Pull every line containing "computer" out of the listing below.

**STORED DATA**.
Start of Block

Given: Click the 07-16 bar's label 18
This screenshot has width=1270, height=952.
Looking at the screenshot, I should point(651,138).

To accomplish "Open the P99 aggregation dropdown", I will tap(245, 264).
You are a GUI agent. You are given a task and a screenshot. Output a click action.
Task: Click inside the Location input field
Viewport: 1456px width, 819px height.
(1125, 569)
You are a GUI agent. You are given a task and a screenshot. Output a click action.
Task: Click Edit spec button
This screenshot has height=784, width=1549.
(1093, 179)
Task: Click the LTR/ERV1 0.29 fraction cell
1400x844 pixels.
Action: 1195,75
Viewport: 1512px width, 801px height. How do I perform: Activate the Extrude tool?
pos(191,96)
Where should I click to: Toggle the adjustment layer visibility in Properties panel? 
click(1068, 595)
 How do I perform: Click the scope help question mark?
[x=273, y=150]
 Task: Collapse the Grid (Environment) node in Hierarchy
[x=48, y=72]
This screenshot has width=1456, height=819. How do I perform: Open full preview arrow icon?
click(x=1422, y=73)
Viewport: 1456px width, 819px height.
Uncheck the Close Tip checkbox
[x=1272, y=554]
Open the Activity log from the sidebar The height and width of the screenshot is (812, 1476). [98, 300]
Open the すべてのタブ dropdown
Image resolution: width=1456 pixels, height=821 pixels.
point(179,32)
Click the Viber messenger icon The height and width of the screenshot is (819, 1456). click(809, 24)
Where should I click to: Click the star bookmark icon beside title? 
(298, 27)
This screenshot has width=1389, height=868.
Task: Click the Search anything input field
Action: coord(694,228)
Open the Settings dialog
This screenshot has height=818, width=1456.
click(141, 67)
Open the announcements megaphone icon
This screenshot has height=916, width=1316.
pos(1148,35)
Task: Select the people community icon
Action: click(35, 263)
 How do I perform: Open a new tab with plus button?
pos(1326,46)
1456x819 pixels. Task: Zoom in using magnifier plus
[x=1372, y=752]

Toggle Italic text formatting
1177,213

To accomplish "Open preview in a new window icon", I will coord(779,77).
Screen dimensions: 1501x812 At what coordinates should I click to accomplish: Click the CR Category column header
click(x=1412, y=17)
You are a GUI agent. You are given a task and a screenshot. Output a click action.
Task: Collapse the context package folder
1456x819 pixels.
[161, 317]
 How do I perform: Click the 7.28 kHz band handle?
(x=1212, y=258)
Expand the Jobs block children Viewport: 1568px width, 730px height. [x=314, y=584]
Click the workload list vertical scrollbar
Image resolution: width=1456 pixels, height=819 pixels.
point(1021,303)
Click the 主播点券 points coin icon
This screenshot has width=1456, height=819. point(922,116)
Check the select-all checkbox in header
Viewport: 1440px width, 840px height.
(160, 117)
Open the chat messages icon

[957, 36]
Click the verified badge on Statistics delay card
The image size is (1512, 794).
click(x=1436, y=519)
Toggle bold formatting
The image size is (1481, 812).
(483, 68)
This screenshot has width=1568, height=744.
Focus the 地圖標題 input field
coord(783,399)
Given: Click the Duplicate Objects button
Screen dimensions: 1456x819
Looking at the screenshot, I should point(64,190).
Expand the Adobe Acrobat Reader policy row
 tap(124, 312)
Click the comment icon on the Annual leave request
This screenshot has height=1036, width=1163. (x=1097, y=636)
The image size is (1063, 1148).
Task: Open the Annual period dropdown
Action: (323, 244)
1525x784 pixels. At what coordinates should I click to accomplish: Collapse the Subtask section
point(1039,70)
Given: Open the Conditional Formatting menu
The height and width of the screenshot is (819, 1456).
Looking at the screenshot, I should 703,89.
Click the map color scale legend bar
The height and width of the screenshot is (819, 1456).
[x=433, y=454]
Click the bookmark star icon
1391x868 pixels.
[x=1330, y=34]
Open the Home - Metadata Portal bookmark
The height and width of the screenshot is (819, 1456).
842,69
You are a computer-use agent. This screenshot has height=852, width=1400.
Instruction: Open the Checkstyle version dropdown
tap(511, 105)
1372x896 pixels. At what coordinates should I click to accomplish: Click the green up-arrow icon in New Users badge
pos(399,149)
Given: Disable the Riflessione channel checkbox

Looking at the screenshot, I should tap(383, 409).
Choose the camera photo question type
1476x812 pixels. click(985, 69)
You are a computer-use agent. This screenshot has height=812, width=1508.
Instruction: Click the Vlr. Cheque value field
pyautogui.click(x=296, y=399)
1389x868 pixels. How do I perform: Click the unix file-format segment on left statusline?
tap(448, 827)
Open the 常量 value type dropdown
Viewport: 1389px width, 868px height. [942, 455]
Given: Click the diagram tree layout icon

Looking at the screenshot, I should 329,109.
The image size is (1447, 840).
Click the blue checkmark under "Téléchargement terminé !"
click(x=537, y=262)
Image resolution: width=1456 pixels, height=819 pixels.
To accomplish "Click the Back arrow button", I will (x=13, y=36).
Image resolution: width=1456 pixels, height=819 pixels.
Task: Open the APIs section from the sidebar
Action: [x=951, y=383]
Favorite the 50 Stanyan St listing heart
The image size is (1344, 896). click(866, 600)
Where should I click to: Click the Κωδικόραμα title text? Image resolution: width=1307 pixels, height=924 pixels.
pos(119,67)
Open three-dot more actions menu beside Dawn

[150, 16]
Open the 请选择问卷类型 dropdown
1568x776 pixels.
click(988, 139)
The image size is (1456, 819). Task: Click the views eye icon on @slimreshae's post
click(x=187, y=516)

End of Block

**RESULT OF THE TASK**.
You are a computer-use agent. This screenshot has height=852, width=1400.
You are a computer-use agent. This screenshot has height=812, width=1508.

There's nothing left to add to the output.